What is being asked =>
Return the data. Every word must match.

Exercise inputs =>
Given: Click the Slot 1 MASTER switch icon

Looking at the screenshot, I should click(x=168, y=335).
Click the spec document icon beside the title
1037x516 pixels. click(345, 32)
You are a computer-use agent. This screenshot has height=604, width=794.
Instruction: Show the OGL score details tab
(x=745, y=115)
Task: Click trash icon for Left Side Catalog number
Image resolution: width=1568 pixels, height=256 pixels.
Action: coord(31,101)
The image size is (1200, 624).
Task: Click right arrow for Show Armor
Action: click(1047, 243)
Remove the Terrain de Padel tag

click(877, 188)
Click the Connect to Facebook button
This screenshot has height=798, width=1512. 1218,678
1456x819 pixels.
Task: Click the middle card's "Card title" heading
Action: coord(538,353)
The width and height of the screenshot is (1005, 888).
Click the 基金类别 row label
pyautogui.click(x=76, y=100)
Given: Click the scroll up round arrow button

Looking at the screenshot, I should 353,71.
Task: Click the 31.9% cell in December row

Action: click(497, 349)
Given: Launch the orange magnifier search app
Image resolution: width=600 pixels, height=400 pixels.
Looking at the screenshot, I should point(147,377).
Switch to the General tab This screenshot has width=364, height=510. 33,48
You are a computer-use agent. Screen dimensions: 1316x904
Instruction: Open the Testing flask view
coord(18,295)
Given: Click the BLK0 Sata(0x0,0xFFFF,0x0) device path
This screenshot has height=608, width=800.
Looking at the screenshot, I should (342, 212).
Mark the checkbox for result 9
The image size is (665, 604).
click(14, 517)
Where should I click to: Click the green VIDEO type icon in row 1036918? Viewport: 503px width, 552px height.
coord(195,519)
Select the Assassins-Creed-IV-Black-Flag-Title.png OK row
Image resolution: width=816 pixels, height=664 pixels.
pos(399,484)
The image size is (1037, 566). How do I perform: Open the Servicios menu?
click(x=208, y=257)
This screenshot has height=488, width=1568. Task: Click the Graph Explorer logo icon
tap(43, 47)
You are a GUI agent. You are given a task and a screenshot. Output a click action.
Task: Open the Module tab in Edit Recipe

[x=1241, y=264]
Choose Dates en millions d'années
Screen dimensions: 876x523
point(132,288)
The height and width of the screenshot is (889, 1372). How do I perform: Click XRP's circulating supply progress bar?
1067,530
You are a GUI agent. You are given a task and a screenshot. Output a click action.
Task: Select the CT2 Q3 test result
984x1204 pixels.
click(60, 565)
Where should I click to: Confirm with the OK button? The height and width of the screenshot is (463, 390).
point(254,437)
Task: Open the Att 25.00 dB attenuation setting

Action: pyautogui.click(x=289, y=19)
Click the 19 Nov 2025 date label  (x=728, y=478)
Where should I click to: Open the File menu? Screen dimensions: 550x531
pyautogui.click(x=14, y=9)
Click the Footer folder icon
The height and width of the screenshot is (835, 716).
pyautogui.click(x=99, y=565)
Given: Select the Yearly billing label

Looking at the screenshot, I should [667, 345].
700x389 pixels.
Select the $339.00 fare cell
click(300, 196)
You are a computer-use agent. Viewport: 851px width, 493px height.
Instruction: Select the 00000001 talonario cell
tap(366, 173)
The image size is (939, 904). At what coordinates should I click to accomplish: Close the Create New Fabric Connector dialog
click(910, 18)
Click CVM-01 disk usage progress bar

Answer section =>
Given: Click the Slot 1 MASTER switch icon

Looking at the screenshot, I should click(x=168, y=335).
Click the spec document icon beside the title
1037x516 pixels. click(345, 32)
You are a computer-use agent. This screenshot has height=604, width=794.
Instruction: Show the OGL score details tab
(x=745, y=115)
Task: Click trash icon for Left Side Catalog number
Image resolution: width=1568 pixels, height=256 pixels.
Action: coord(31,101)
The image size is (1200, 624).
Task: Click right arrow for Show Armor
Action: click(1047, 243)
Remove the Terrain de Padel tag

click(877, 188)
Click the Connect to Facebook button
This screenshot has height=798, width=1512. 1218,678
1456x819 pixels.
Task: Click the middle card's "Card title" heading
Action: coord(538,353)
The width and height of the screenshot is (1005, 888).
Click the 基金类别 row label
pyautogui.click(x=76, y=100)
Given: Click the scroll up round arrow button

Looking at the screenshot, I should 353,71.
Task: Click the 31.9% cell in December row

Action: click(497, 349)
Given: Launch the orange magnifier search app
Image resolution: width=600 pixels, height=400 pixels.
Looking at the screenshot, I should point(147,377).
Switch to the General tab This screenshot has width=364, height=510. 33,48
You are a computer-use agent. Screen dimensions: 1316x904
Instruction: Open the Testing flask view
coord(18,295)
Given: Click the BLK0 Sata(0x0,0xFFFF,0x0) device path
This screenshot has height=608, width=800.
Looking at the screenshot, I should (342, 212).
Mark the checkbox for result 9
The image size is (665, 604).
click(14, 517)
Where should I click to: Click the green VIDEO type icon in row 1036918? Viewport: 503px width, 552px height.
coord(195,519)
Select the Assassins-Creed-IV-Black-Flag-Title.png OK row
Image resolution: width=816 pixels, height=664 pixels.
pos(399,484)
The image size is (1037, 566). How do I perform: Open the Servicios menu?
click(x=208, y=257)
This screenshot has height=488, width=1568. Task: Click the Graph Explorer logo icon
tap(43, 47)
You are a GUI agent. You are given a task and a screenshot. Output a click action.
Task: Open the Module tab in Edit Recipe

[x=1241, y=264]
Choose Dates en millions d'années
Screen dimensions: 876x523
point(132,288)
The height and width of the screenshot is (889, 1372). How do I perform: Click XRP's circulating supply progress bar?
1067,530
You are a GUI agent. You are given a task and a screenshot. Output a click action.
Task: Select the CT2 Q3 test result
984x1204 pixels.
click(60, 565)
Where should I click to: Confirm with the OK button? The height and width of the screenshot is (463, 390).
point(254,437)
Task: Open the Att 25.00 dB attenuation setting

Action: pyautogui.click(x=289, y=19)
Click the 19 Nov 2025 date label  (x=728, y=478)
Where should I click to: Open the File menu? Screen dimensions: 550x531
pyautogui.click(x=14, y=9)
Click the Footer folder icon
The height and width of the screenshot is (835, 716).
pyautogui.click(x=99, y=565)
Given: Select the Yearly billing label

Looking at the screenshot, I should [667, 345].
700x389 pixels.
Select the $339.00 fare cell
click(300, 196)
You are a computer-use agent. Viewport: 851px width, 493px height.
Instruction: Select the 00000001 talonario cell
tap(366, 173)
The image size is (939, 904). At what coordinates should I click to accomplish: Close the Create New Fabric Connector dialog
click(910, 18)
Click CVM-01 disk usage progress bar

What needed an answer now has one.